Congress Members Are Trying To Sell Millions Of Acres Of Public Land

Rep. Jason Chaffetz believes the land serves "no purpose for taxpayers."
Congress Members Are Trying To Sell Millions Of Acres Of Public Land

Some Republican Congress members are inching closer to giving away millions of acres of public land.

The latest draft of rules for the 115th U.S. Congress was released in early January. Those rules contain a section that changes the value of federal lands. 

Basically, the transfer or sale of public land is no longer considered "economically significant," which makes it much easier for Congress to give it away. 

Now, Rep. Jason Chaffetz has introduced a bill that aims to sell off 3.3 million acres of public land. The Utah representative claims the land serves "no purpose for taxpayers."

That land spans 10 different states — and it appears conservationists and some government officials aren't on board with the plan.
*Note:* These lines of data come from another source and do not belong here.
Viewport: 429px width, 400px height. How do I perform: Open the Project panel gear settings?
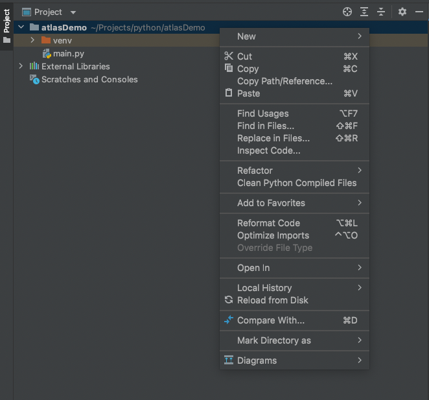tap(402, 12)
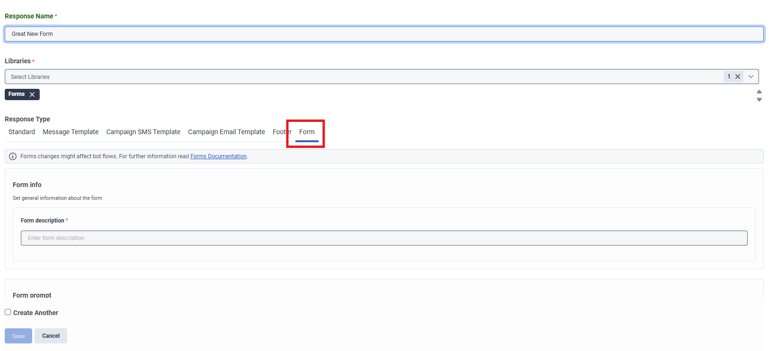Click the scroll up arrow
This screenshot has height=351, width=769.
tap(759, 92)
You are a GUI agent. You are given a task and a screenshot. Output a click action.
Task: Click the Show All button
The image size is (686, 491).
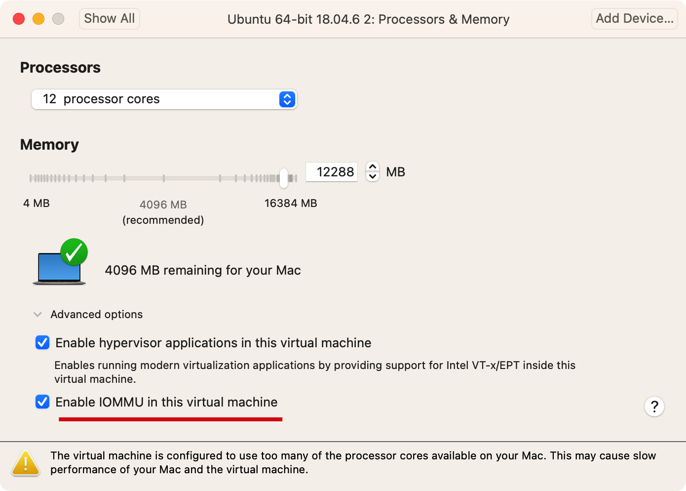pyautogui.click(x=109, y=19)
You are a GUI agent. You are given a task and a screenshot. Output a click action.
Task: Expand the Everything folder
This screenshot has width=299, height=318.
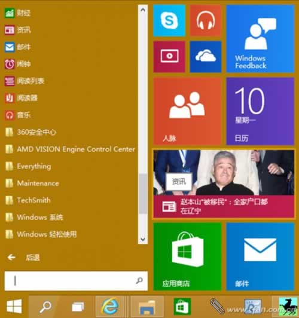point(28,166)
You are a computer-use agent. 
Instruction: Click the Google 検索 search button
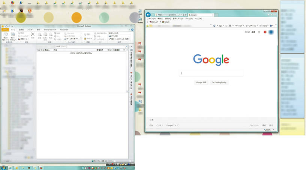point(201,82)
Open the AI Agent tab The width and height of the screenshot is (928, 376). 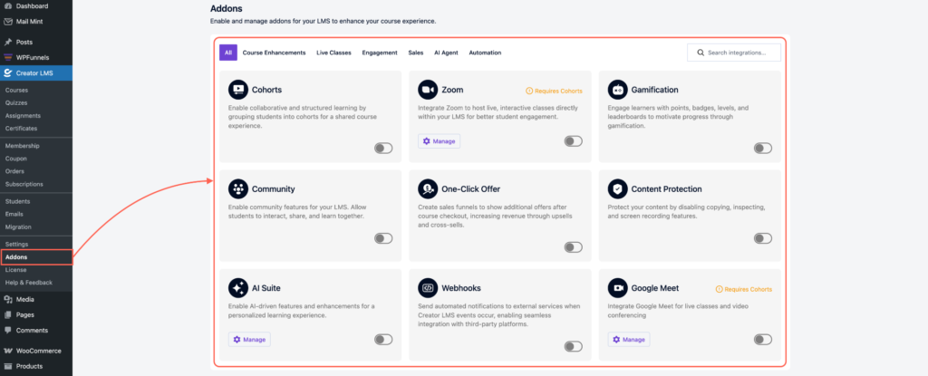pyautogui.click(x=447, y=53)
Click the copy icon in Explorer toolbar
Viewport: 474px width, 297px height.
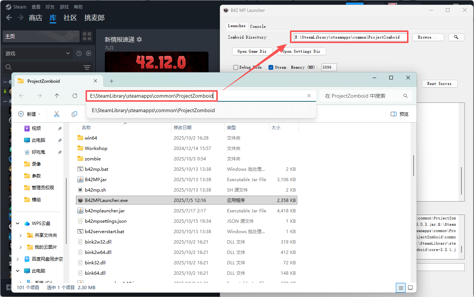pyautogui.click(x=74, y=114)
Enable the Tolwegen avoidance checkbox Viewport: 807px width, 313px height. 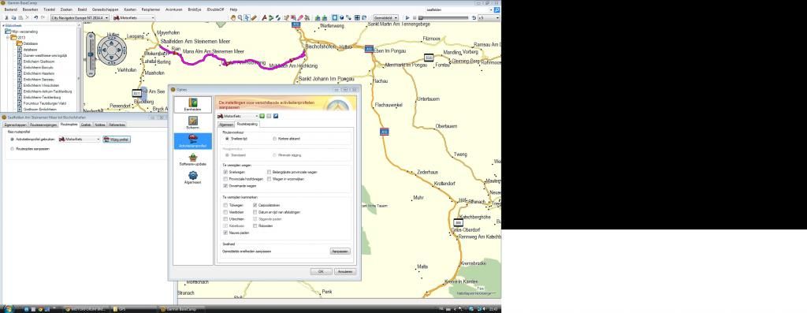click(226, 205)
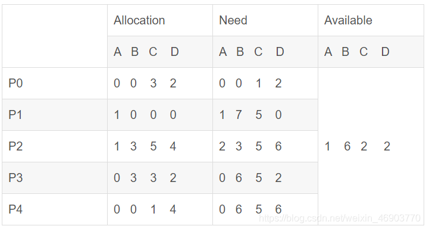Click P4 allocation values 0 0 1 4
Viewport: 426px width, 229px height.
tap(145, 209)
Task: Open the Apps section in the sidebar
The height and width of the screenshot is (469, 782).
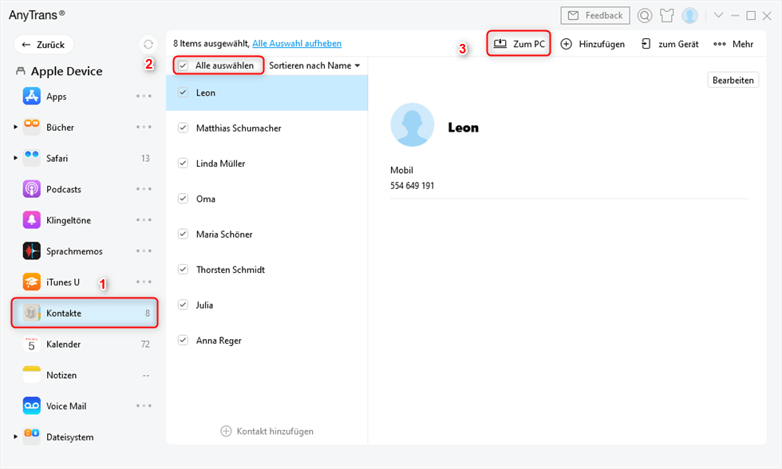Action: coord(54,96)
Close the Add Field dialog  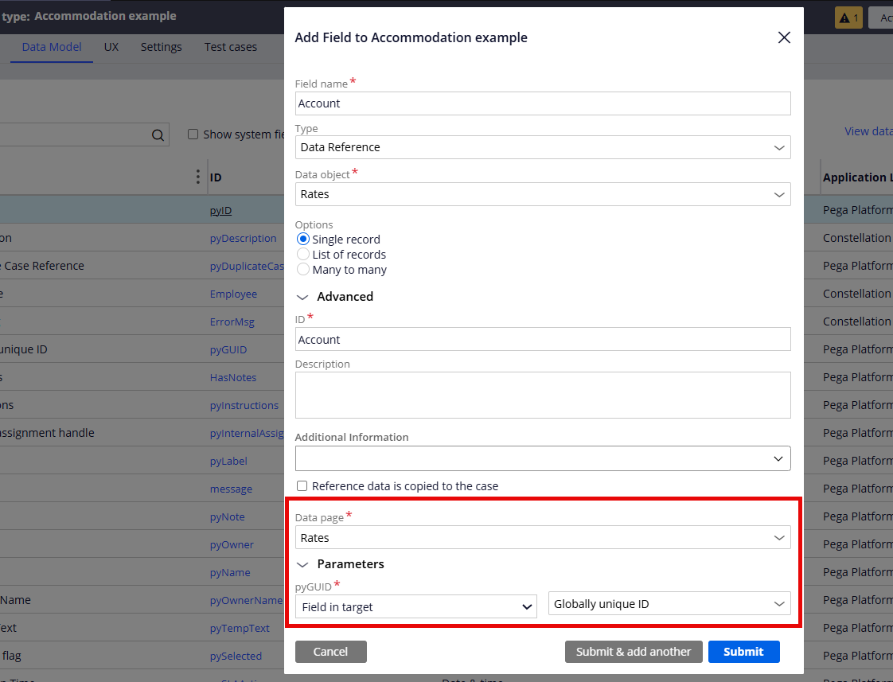click(784, 37)
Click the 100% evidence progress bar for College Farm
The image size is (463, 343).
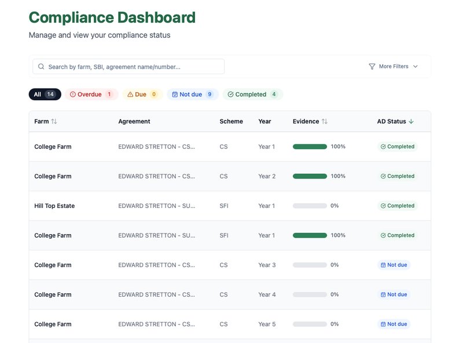[x=310, y=147]
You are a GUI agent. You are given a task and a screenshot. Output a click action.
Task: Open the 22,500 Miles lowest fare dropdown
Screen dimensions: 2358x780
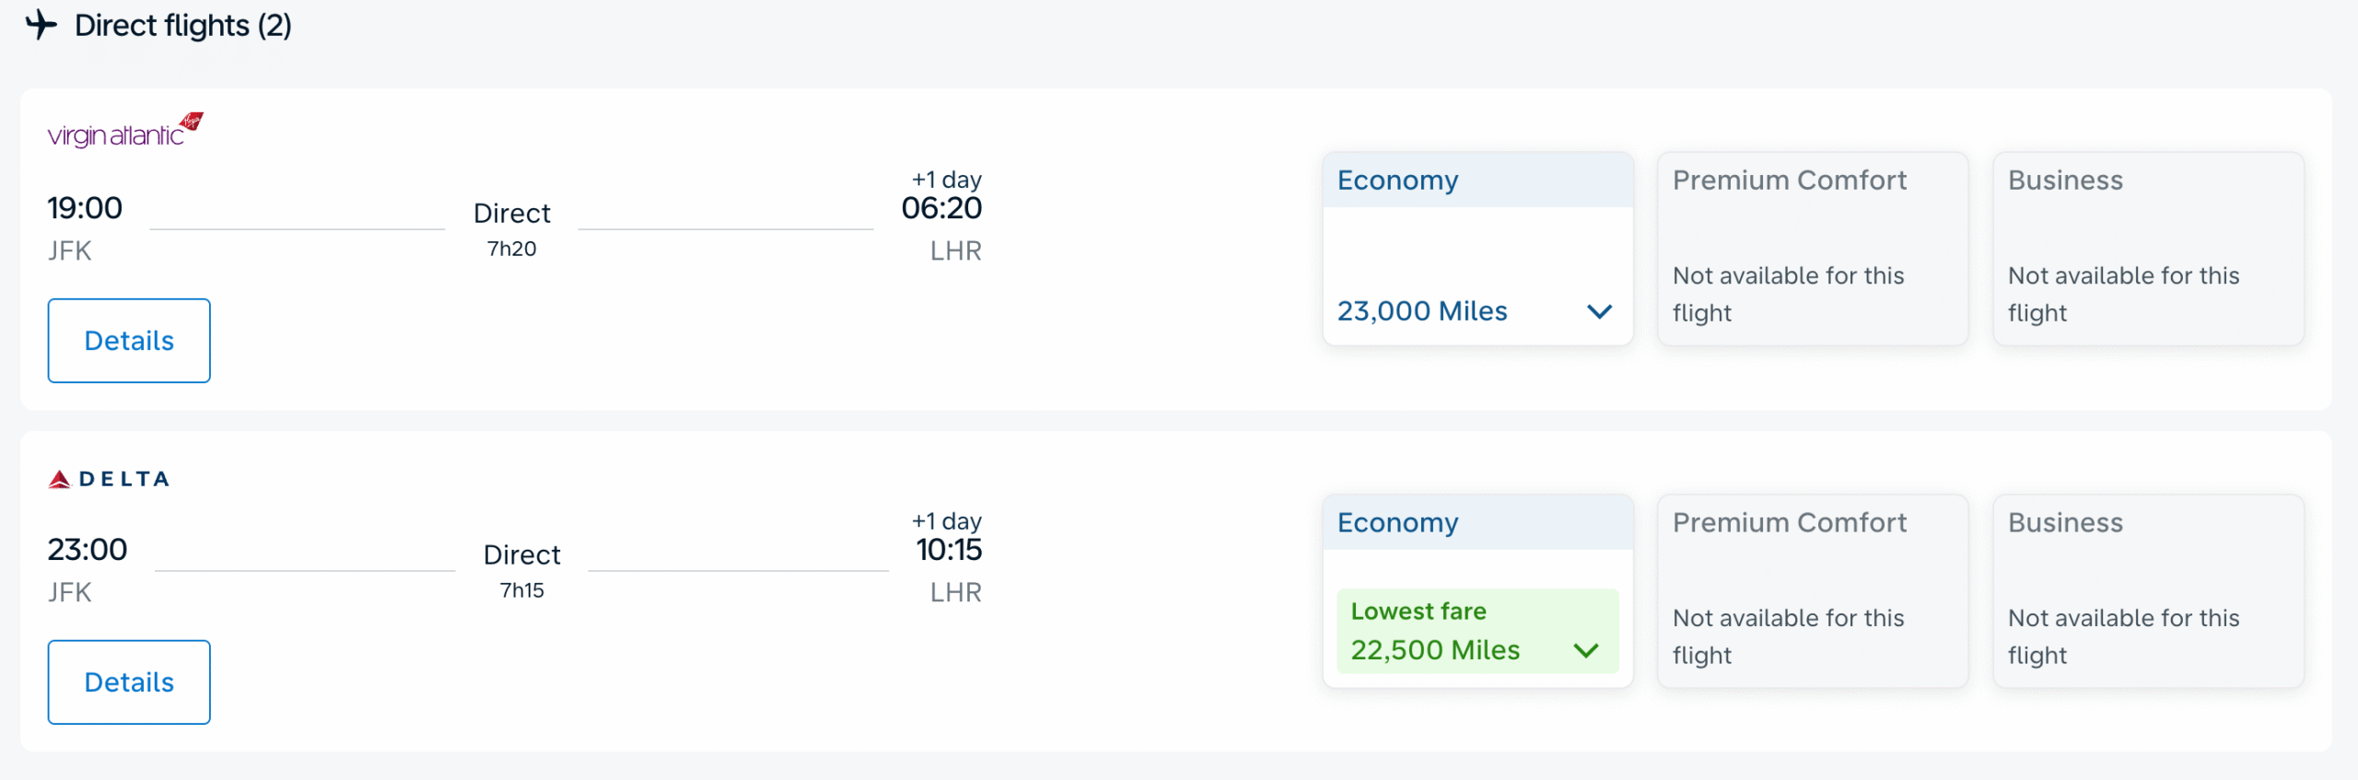1587,650
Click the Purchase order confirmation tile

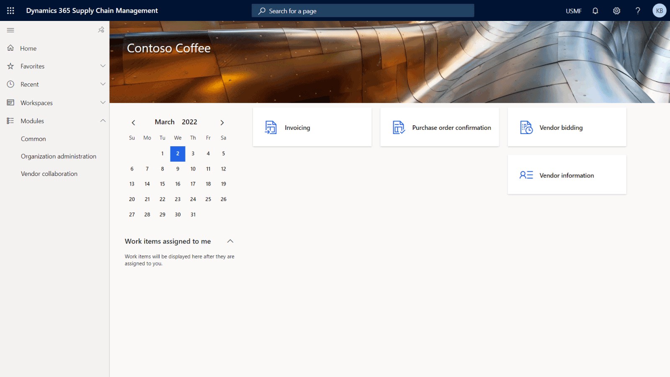pos(439,127)
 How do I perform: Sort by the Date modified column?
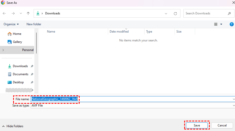[119, 32]
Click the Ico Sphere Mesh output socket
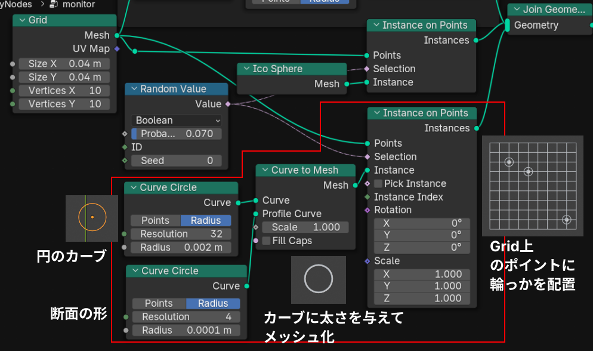593x351 pixels. pos(347,84)
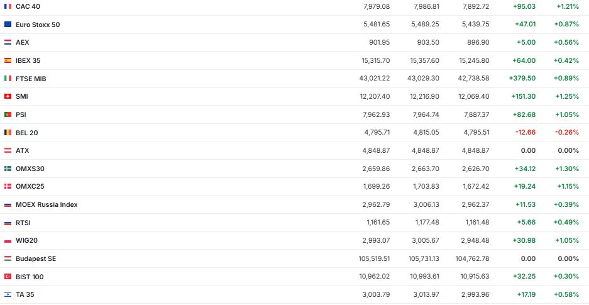The height and width of the screenshot is (305, 589).
Task: Click the EU flag next to Euro Stoxx 50
Action: [x=8, y=25]
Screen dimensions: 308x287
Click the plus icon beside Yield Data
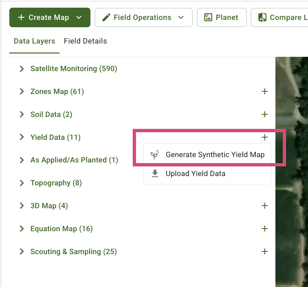[x=265, y=137]
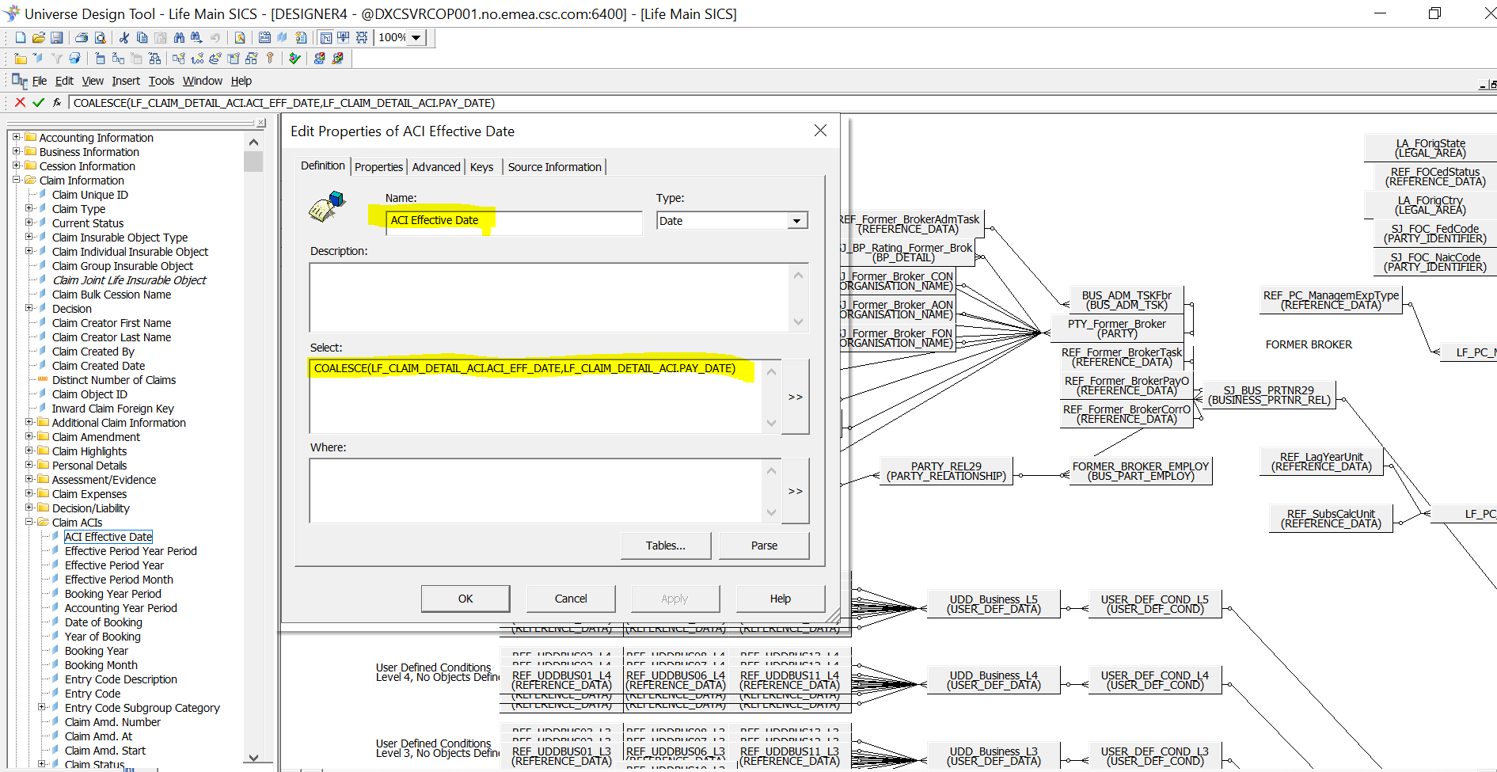
Task: Click the Cut scissors icon
Action: point(123,37)
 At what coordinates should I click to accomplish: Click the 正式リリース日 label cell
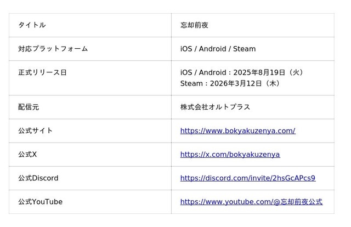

Not only is the land used for oil, timber and recreation, it also serves as a home to big game and brings in millions of dollars in economic activity from fishing and hunting.

Chaffetz has proposed the bill a few times in the past. But even more interesting is what comes paired with it. 

Chaffetz wants to take away the authority of the Bureau of Land Management and U.S. Forest Service police and instead give that power to a local authority, like a sheriff.

The bill was introduced in late January. Now it's moving for a vote in the House.